O ministro Luiz Fux deve se declarar impedido de julgar o recurso da Alerj contra a liminar do presidente Dias Toffoli, que determinou uma nova composição para a comissão processante. Ele não estaria disposto a entrar em disputas de poder entre grupos políticos no Rio, seu estado. A informação é de Bela Megale, de O Globo.
A decisão de Fux, se confirmada, levará a Alerj a adotar seu plano B, criando uma nova comissão com critérios de proporcionalidade das bancadas e participação de todos os partidos – exigências de Dias Toffoli.
Até amanhã a Assembleia vai definir o critério de proporcionalidade que deverá adotar. Há várias propostas neste sentido. A ideia é recorrer a um modelo matemático com a ajuda de especialistas.
Leia a nota de Bela Megale:
Relator do processo sobre o impeachment do governador do Rio, Wilson Witzel (PSC-RJ), no Supremo Tribunal Federal (STF), o ministro Luiz Fux deve se declarar impedido no caso.
O relato foi feito à coluna por três amigos de Fux.
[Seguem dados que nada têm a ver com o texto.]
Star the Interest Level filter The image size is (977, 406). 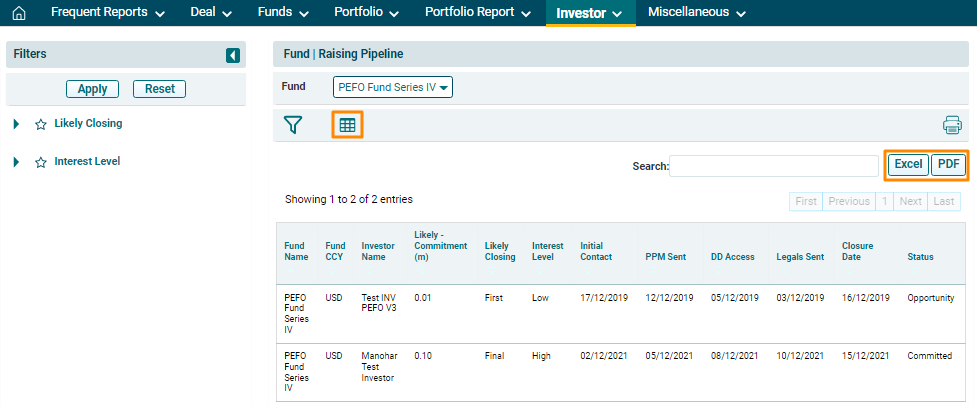41,162
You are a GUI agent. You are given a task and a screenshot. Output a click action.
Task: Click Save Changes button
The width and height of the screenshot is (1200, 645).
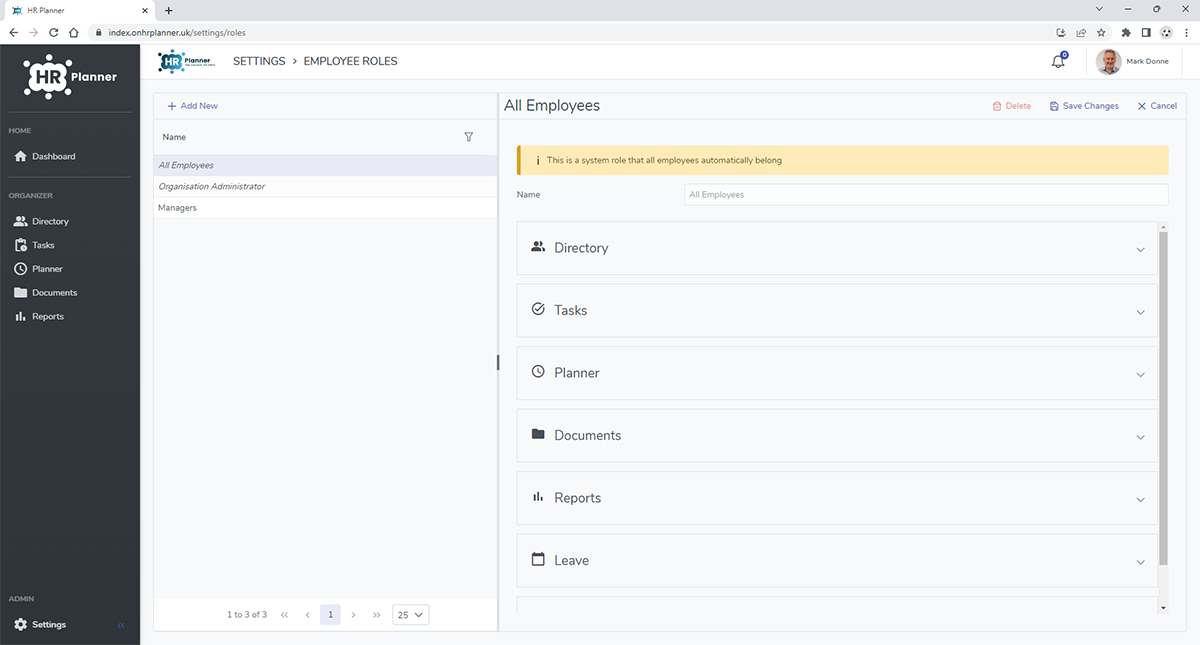point(1084,106)
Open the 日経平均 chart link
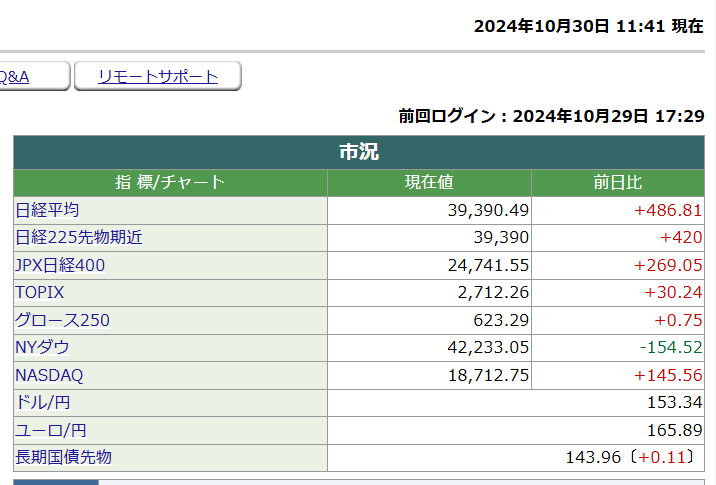716x485 pixels. tap(47, 210)
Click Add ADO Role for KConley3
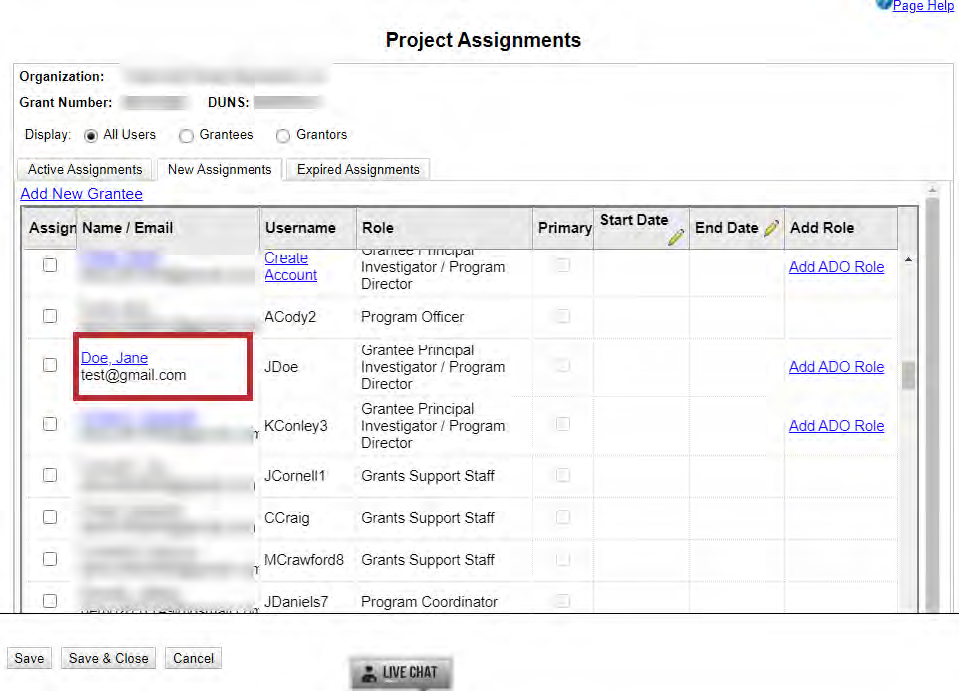Screen dimensions: 959x691 pyautogui.click(x=836, y=425)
A justificativa apresentada pelo ministro é que ele não quer entrar em uma disputa envolvendo seu estado de origem.
No sábado à noite (1o), a Assembleia Legislativa do Rio (Alerj) recorreu ao STF, pedindo reconsideração da liminar do presidente da corte, Dias Toffoli, que determinou uma nova comissão para analisar o impeachment de Witzel. Isso acabou por suspender o andamento do processo. Hoje, cabe a Fux decidir se o rito volta ao ponto em que parou ou se uma nova comissão será criada.